## Records provided:
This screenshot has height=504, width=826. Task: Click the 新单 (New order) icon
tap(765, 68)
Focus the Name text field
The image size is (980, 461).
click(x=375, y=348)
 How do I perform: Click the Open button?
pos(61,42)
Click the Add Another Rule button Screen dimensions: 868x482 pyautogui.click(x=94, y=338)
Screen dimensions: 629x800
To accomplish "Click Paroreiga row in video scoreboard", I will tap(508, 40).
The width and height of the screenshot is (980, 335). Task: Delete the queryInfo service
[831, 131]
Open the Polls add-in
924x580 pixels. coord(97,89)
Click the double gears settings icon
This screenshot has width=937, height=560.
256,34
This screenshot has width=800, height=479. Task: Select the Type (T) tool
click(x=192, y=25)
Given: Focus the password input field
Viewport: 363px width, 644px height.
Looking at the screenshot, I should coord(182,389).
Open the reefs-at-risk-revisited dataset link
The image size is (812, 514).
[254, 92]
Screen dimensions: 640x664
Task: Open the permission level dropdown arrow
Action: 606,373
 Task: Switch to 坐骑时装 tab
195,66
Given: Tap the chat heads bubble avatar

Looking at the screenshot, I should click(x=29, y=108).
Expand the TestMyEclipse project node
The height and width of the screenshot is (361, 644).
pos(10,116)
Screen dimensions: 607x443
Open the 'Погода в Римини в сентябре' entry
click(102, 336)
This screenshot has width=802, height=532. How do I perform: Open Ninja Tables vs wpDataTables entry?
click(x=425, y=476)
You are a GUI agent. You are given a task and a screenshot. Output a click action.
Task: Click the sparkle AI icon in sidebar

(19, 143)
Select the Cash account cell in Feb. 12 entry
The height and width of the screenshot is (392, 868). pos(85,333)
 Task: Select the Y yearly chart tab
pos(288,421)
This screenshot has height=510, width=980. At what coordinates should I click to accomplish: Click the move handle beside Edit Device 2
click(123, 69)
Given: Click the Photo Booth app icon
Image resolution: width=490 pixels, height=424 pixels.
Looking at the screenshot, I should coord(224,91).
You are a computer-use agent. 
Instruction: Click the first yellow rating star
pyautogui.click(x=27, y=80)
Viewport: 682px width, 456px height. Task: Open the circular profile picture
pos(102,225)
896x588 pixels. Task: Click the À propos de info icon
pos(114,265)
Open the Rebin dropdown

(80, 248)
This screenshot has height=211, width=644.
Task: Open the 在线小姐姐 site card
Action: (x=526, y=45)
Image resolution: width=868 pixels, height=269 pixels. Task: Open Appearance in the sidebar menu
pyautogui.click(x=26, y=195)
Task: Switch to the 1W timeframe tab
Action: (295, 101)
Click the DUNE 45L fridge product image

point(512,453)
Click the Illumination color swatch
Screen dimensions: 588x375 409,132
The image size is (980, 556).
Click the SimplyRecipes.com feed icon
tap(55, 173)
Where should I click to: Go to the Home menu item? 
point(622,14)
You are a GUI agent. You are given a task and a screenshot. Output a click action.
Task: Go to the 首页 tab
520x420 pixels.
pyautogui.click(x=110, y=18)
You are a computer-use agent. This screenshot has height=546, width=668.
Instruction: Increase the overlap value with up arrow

## Prompt:
Reproduce the data exactly, altering nothing.

## Your solution:
This screenshot has height=504, width=826. Task: Click the 新单 (New order) icon
tap(765, 68)
Focus the Name text field
The image size is (980, 461).
click(x=375, y=348)
 How do I perform: Click the Open button?
pos(61,42)
Click the Add Another Rule button Screen dimensions: 868x482 pyautogui.click(x=94, y=338)
Screen dimensions: 629x800
To accomplish "Click Paroreiga row in video scoreboard", I will tap(508, 40).
The width and height of the screenshot is (980, 335). Task: Delete the queryInfo service
[831, 131]
Open the Polls add-in
924x580 pixels. coord(97,89)
Click the double gears settings icon
This screenshot has width=937, height=560.
256,34
This screenshot has width=800, height=479. Task: Select the Type (T) tool
click(x=192, y=25)
Given: Focus the password input field
Viewport: 363px width, 644px height.
Looking at the screenshot, I should coord(182,389).
Open the reefs-at-risk-revisited dataset link
The image size is (812, 514).
[254, 92]
Screen dimensions: 640x664
Task: Open the permission level dropdown arrow
Action: 606,373
 Task: Switch to 坐骑时装 tab
195,66
Given: Tap the chat heads bubble avatar

Looking at the screenshot, I should click(x=29, y=108).
Expand the TestMyEclipse project node
The height and width of the screenshot is (361, 644).
pos(10,116)
Screen dimensions: 607x443
Open the 'Погода в Римини в сентябре' entry
click(102, 336)
This screenshot has width=802, height=532. How do I perform: Open Ninja Tables vs wpDataTables entry?
click(x=425, y=476)
You are a GUI agent. You are given a task and a screenshot. Output a click action.
Task: Click the sparkle AI icon in sidebar

(19, 143)
Select the Cash account cell in Feb. 12 entry
The height and width of the screenshot is (392, 868). pos(85,333)
 Task: Select the Y yearly chart tab
pos(288,421)
This screenshot has height=510, width=980. At what coordinates should I click to accomplish: Click the move handle beside Edit Device 2
click(123, 69)
Given: Click the Photo Booth app icon
Image resolution: width=490 pixels, height=424 pixels.
Looking at the screenshot, I should coord(224,91).
You are a computer-use agent. 
Instruction: Click the first yellow rating star
pyautogui.click(x=27, y=80)
Viewport: 682px width, 456px height. Task: Open the circular profile picture
pos(102,225)
896x588 pixels. Task: Click the À propos de info icon
pos(114,265)
Open the Rebin dropdown

(80, 248)
This screenshot has height=211, width=644.
Task: Open the 在线小姐姐 site card
Action: (x=526, y=45)
Image resolution: width=868 pixels, height=269 pixels. Task: Open Appearance in the sidebar menu
pyautogui.click(x=26, y=195)
Task: Switch to the 1W timeframe tab
Action: (295, 101)
Click the DUNE 45L fridge product image

point(512,453)
Click the Illumination color swatch
Screen dimensions: 588x375 409,132
The image size is (980, 556).
Click the SimplyRecipes.com feed icon
tap(55, 173)
Where should I click to: Go to the Home menu item? 
point(622,14)
You are a GUI agent. You are given a task and a screenshot. Output a click action.
Task: Go to the 首页 tab
520x420 pixels.
pyautogui.click(x=110, y=18)
You are a computer-use agent. This screenshot has height=546, width=668.
Instruction: Increase the overlap value with up arrow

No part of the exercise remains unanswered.